If you haven't worked with T1 before, you could be in for an unpleasant surprise. If you have, you'll already know that T1, the current network standard for business and professional Internet access, is neither efficient, easy to use, nor particularly well-suited to data transmission. T1: A Survival Guide, a practical, applied reference on T1 data transport, is a life raft for navigating the shoals of a 40-year-old technology originally designed for AT&T's voice network. Throughout T1's long life, network administrators have mainly learned it by apprenticeship, stumbling on troubleshooting tidbits and filing them away until they were needed again. This book brings together in one reference the information you need to set up, test, and troubleshoot T1. T1: A Survival Guide covers the following broad topics:
  • What components are needed to build a T1 line, and how those components interact to transmit data effectively
  • How to use standardized link layer protocols to adapt the T1 physical layer to work with data networks
  • How to troubleshoot problems and work with the telephone company, equipment manufacturers, and Internet service providers
In spite of its limitations, T1 is a proven, reliable technology that currently meets the need for medium-speed, high reliability Internet access by institutions of many sizes, and it's likely to be around for a while. T1: A Survival Guide will take the guesswork out of using T1 as a data transport.

Product Details

ISBN-13: 9780596001278
Publisher: O'Reilly Media, Incorporated
Publication date: 08/01/2001
Edition description: 1 ED
Pages: 304
Product dimensions: 7.00(w) x 9.19(h) x 0.70(d)

About the Author

Matthew Gast currently works for an advanced wireless network systems company in the Bay Area. Prior to that, he spent several years as an engineer for a series of network security companies. He is the author of 802.11 Wireless Networks: The Definitive Guide, Network Printing, and T1: A Survival Guide.

Read an Excerpt

Chapter 5: Timing, Clocking, and Synchronization in the T-carrier System

Time is the extension of motion.
--Zeno

Faster networks depend on accurate timing. As the number of bits per second increases, the time in which to look for any particular bit decreases. Getting both sides to agree on timing becomes more difficult at higher speeds. Synchronous networking is largely about distribution of accurate timing relationships.

A Timing Taxonomy

Synchronous communications do not depend on start and stop flags to mark the beginning and end of meaningful data. Instead, the network constantly transmits data and uses a separate clock signal to determine when to examine the incoming stream to extract a bit. Distributing clock information to network nodes is one of the major challenges for synchronous network designers. Three major types of timing are used on networks: asynchronous, synchronous, and plesiochronous. All three terms derive from the Greek word kronos, meaning time. The three differ in how they distribute timing information through the network.

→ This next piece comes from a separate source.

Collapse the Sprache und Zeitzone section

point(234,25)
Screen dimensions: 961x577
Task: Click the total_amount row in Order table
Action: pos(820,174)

Asynchronous systems do not share or exchange timing information. Each network element is timed from its own free-running clock. Analog modems are asynchronous because timing is derived from start and stop bits in the data stream. Free-running clocks are adequate for dial-up communications because the time slots are much longer than on higher-speed digital networks.

Synchronous systems distribute timing information from an extremely accurate primary system clock. Each network element inherits its timing from the primary clock and can trace its lineage to the common shared clock. When AT&T operated the U.S. telephone network, the system derived its timing from the primary reference source (PRS), a cluster of cesium clocks located in Hillsboro, Missouri.

Synchronous networks may have several layers of accuracy, but the important feature is that each clock can trace timing to a single reference source. In the case of the Bell system, the primary source was labeled Stratum 1. Less-accurate devices were in higher-numbered strata. Tandem offices, also called toll offices, serviced the long-haul portions of the telephone network and were located in Stratum 2. Local switching offices were located in Stratum 3, with end-user devices such as CSU/DSUs in Stratum 4.

Figure 5-1 sketches the basic system, along with its end goal: distribution of accurate timing to peers at each stratum level. The master PRS at the top of the picture is the source of all timing goodness throughout the network. The network distributes timing information from the primary reference to the toll offices and from the toll offices to local switching offices. Customers attach to the local switching offices. Because timing information even at the lowly customer-equipment stratum is derived from the master clock, two pieces of customer equipment at the end of a T1 link between different local offices can operate within the strict timing tolerances required with 648-nanosecond bit times.

Maintaining a single network timing source is extremely expensive, and the timing distribution must be carefully engineered. Having only one timing source did not fit into the model of the post-divestiture telecommunications landscape in the U.S.

Plesiochronous networks are networks in which the elements are timed by separate clocks, which are very precise and operate within narrow tolerances. Within one telco's network, there may be multiple "primary" (Stratum 1) clocks; each telco maintains its own set of timing information.1 For this reason, the U.S. telephone network is really a plesiochronous network. For contrast with a synchronous network, Figure 5-2 illustrates a plesiochronous network.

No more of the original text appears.